Alone we face our vulnerabilities, our uncertainties, our inadequacies, our insecurities. Alone we are compelled to ask the haunting questions: Where am I going? What is my purpose? What does it mean? Am I enough?
Alone we see the sides of us that are not pretty. Alone we doubt.
Alone we are confronted with: Ourselves.
God knows that there’s enough to distract. You’d think I was in charge of nuclear security or a multi-national corporation measured by the number of times an hour I can check my Blackberry. And while I love the Internet, I agree with Nicholas Carr’s new work, The Shallows: the Internet quickly devolves into Too Much Information; it overwhelms.
In distraction, we fail to connect with who we really are and lose the capacity to live with any depth. It is only within our own emptiness that we come to know the Authentic, the Significant, the True. It is only here that we can discover how we are called. It is only here that we can know our connection to the Source of all this is.
This is the story they tell: A university professor went to visit a famous Zen master. While the master quietly served tea, the professor talked about Zen. The master poured the visitor’s cup to the brim, and then kept pouring.
The professor watched the overflowing cup until he could no longer restrain himself.
“It’s overfull! No more will go in!” the professor blurted.
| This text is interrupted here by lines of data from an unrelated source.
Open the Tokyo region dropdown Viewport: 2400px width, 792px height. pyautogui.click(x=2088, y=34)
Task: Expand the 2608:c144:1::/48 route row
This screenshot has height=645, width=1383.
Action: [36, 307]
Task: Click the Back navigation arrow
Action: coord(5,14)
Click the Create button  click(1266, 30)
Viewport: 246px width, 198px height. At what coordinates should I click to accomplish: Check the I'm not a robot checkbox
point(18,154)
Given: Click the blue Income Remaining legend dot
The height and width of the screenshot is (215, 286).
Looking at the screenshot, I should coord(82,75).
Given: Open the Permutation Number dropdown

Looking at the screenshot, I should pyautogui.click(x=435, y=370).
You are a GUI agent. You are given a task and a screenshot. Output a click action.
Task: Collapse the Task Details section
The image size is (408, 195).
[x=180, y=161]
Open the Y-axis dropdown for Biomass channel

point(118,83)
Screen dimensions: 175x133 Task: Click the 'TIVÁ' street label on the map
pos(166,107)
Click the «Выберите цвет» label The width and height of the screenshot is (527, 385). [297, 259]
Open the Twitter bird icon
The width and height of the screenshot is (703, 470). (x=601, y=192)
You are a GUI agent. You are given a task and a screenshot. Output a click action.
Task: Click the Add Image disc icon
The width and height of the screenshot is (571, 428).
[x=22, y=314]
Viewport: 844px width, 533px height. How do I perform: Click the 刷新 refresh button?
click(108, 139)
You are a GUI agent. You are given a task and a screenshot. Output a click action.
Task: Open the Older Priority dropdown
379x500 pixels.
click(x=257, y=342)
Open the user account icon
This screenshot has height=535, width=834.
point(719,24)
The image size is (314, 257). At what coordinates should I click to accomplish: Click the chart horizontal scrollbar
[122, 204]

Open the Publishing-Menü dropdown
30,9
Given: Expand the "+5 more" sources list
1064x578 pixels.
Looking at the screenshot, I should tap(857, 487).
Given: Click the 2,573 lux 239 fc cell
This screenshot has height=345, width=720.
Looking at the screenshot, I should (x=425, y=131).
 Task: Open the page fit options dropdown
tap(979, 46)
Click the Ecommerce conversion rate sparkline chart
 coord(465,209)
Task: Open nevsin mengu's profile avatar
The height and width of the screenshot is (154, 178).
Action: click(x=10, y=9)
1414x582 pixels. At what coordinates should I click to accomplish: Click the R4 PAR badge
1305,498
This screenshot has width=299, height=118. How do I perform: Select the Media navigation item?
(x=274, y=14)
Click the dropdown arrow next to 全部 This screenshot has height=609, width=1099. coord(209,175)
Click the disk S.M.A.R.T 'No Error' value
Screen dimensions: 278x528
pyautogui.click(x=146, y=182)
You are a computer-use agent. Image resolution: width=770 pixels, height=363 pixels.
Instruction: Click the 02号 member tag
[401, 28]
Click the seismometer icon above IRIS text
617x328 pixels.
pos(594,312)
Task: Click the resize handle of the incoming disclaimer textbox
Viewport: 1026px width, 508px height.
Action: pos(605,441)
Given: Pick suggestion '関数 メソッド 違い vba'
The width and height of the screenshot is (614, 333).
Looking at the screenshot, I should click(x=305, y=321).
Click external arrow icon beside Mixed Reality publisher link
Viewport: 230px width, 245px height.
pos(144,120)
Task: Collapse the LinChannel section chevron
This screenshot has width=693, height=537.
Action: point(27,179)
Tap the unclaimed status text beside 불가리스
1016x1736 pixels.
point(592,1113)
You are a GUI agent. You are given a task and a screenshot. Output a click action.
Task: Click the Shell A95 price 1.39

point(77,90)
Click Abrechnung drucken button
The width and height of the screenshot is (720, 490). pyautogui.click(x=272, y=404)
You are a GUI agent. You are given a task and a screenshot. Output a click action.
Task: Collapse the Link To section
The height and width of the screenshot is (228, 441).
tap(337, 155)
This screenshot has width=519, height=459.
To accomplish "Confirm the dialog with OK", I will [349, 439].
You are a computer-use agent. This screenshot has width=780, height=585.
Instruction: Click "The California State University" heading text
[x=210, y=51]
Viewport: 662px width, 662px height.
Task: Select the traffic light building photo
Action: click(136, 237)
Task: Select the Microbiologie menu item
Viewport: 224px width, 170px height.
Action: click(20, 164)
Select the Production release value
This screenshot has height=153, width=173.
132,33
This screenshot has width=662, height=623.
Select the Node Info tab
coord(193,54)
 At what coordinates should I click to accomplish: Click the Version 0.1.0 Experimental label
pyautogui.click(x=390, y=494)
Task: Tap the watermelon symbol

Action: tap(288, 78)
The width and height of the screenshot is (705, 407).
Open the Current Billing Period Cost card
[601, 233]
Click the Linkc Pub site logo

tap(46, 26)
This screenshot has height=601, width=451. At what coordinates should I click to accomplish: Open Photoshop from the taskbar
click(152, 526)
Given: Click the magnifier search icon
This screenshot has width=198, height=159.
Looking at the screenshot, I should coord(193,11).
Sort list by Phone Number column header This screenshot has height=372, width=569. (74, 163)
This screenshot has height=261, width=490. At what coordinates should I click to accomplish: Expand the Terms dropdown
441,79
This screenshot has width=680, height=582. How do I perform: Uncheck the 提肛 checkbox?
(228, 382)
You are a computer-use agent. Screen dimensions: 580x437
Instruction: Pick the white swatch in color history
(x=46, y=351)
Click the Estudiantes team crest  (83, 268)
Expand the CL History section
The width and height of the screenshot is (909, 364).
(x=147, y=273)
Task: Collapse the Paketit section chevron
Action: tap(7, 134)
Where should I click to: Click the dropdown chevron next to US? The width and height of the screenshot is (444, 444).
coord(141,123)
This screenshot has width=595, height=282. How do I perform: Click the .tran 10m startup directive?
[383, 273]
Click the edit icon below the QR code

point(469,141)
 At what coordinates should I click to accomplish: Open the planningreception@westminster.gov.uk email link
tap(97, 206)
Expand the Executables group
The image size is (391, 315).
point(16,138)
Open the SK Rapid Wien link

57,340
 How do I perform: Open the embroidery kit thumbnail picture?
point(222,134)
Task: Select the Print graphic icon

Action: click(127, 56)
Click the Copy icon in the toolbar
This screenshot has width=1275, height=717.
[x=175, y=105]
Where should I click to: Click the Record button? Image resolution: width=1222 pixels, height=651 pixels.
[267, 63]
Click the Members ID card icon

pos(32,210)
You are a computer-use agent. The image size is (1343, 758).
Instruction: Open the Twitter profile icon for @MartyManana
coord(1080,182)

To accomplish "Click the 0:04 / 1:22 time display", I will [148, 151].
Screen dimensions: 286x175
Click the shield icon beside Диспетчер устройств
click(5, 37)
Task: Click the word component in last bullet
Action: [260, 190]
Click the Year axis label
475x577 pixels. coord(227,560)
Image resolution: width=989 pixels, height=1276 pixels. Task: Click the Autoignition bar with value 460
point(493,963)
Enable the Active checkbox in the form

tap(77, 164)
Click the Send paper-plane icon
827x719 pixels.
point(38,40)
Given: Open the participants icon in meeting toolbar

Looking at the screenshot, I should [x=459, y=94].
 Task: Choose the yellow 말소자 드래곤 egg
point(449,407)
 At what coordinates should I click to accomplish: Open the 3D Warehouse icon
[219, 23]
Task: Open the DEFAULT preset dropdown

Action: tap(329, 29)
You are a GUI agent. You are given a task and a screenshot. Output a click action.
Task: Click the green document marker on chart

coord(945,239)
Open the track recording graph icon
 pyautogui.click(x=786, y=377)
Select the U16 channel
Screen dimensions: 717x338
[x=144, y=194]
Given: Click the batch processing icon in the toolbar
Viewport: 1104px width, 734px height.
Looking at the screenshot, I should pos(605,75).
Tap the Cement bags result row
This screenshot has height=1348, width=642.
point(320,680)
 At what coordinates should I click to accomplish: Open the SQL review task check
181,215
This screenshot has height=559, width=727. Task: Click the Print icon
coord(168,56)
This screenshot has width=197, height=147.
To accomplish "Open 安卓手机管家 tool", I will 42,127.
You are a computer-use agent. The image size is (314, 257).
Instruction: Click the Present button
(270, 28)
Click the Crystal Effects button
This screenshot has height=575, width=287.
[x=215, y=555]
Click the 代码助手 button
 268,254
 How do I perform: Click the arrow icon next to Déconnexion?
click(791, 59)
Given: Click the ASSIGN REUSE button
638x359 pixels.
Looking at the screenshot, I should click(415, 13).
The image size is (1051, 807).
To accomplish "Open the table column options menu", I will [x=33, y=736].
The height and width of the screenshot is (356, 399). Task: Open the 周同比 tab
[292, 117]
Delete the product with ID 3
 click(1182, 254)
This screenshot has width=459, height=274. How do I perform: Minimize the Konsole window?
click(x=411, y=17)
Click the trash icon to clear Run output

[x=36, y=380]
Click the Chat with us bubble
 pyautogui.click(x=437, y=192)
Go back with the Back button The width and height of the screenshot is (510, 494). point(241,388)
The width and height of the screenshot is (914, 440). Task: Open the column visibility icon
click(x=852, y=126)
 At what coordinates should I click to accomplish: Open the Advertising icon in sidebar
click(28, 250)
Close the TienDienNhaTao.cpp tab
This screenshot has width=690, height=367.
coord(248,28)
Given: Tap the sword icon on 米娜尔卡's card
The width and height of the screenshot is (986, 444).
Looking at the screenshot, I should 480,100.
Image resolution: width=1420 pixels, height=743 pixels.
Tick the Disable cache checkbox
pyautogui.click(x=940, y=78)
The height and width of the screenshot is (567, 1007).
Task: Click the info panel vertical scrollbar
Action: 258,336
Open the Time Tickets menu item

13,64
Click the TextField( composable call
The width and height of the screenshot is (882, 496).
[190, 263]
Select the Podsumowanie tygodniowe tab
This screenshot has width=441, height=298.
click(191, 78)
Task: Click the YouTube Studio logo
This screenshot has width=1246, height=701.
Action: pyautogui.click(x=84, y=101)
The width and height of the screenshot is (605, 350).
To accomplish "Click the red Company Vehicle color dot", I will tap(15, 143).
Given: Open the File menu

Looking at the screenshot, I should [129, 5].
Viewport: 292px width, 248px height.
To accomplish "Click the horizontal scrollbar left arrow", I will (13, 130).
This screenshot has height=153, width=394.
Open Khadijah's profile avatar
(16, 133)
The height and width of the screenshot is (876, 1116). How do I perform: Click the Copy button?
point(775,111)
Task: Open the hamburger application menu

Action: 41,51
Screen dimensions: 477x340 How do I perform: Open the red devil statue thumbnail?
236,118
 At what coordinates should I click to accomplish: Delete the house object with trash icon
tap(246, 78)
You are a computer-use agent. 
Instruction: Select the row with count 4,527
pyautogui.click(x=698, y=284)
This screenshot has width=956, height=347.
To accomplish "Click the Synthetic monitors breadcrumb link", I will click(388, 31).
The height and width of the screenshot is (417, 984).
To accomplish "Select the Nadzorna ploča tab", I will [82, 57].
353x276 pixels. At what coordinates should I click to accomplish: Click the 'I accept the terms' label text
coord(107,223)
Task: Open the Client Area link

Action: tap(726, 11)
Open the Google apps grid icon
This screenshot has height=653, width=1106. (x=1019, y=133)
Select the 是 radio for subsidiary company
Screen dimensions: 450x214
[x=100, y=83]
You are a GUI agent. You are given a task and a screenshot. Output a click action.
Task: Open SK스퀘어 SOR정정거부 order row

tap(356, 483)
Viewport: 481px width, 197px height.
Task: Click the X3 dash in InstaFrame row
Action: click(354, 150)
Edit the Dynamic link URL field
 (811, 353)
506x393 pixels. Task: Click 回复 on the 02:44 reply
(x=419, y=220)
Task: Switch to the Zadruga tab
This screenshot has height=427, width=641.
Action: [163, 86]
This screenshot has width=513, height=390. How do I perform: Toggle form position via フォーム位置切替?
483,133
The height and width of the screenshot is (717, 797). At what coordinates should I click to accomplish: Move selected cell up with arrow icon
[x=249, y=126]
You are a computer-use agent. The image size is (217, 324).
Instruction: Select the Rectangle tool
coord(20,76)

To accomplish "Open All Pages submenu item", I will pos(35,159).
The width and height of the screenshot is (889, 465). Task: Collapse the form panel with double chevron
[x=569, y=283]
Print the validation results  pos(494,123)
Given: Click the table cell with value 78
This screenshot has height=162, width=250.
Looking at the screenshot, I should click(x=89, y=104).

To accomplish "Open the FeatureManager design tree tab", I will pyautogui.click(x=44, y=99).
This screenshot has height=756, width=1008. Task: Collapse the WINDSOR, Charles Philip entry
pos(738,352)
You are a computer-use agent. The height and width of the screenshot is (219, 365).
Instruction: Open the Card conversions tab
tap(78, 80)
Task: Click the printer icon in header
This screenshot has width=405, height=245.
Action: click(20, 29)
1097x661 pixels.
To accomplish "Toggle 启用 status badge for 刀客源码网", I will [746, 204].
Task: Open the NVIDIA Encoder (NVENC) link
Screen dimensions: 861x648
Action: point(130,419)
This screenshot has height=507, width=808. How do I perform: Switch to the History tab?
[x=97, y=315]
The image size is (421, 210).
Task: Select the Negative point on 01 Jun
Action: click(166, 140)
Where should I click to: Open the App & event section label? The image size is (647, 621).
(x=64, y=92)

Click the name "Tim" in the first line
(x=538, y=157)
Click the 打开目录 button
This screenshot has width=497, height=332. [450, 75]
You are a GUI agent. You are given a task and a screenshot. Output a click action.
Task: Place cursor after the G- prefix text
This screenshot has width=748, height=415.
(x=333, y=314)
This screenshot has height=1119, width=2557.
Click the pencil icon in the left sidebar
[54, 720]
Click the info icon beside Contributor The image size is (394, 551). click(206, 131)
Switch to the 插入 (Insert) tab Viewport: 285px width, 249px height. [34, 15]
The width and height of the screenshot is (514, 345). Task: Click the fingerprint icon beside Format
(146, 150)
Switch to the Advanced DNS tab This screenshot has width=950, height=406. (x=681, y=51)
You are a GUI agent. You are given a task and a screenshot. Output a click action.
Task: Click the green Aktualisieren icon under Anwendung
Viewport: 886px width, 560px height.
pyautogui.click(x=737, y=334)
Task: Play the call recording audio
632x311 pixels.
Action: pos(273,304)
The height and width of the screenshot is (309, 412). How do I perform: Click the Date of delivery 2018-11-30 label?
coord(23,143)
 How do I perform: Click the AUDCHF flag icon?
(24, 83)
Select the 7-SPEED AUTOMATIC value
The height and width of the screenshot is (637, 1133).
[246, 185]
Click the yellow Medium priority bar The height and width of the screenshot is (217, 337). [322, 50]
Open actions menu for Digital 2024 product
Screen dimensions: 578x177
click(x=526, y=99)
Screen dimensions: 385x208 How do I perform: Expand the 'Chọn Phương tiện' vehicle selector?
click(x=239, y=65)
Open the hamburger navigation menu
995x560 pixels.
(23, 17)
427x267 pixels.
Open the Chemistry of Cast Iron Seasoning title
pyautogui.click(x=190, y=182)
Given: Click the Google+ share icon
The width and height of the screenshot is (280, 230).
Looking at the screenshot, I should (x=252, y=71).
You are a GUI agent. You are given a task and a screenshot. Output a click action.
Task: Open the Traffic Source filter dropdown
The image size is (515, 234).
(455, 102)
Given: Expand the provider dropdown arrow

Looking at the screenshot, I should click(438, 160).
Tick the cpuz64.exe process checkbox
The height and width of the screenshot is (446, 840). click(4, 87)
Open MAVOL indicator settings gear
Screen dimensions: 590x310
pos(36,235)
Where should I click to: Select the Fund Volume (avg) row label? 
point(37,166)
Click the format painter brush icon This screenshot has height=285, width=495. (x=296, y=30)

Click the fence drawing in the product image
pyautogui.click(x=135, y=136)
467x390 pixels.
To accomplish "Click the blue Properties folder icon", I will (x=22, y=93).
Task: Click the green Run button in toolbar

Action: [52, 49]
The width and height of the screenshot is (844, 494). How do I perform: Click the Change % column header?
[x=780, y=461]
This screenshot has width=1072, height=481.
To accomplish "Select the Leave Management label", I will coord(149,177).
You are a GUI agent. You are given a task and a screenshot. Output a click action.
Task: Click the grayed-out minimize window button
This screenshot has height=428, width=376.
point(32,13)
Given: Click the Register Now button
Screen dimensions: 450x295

“You are like this cup,” the master replied, “How can I show you Zen unless you first empty your cup.”
To be empty. To be alone.
“Alone. This is when it happens. In silence, alone,” says Gerry Spence in his surprisingly insightful Seven Simple Steps To Personal Freedom. “Without aloneness, without taking the fear of it into the self, without knowing it, what is the use? Birth and death happen there. And life as well happens there.”
Without this Journey inward, we skitter along the surface of things. Without Ourselves, we have nothing to offer to the world.
So over these next weeks as Ann writes, I am going to work harder to be with the quiet, to be with the questions, to be empty.
In order to be Full.
And he [the Lord] said, Go forth, and stand upon the mount before the Lord. And, behold, the Lord passed by, and a great and strong wind rent the mountains, and brake in pieces the rocks before the Lord; but the Lord was not in the wind: and after the wind and earthquake; but the Lord was not in the earthquake:
And after the earthquake a fire; but the Lord was not in the fire: and after the fire a still small voice.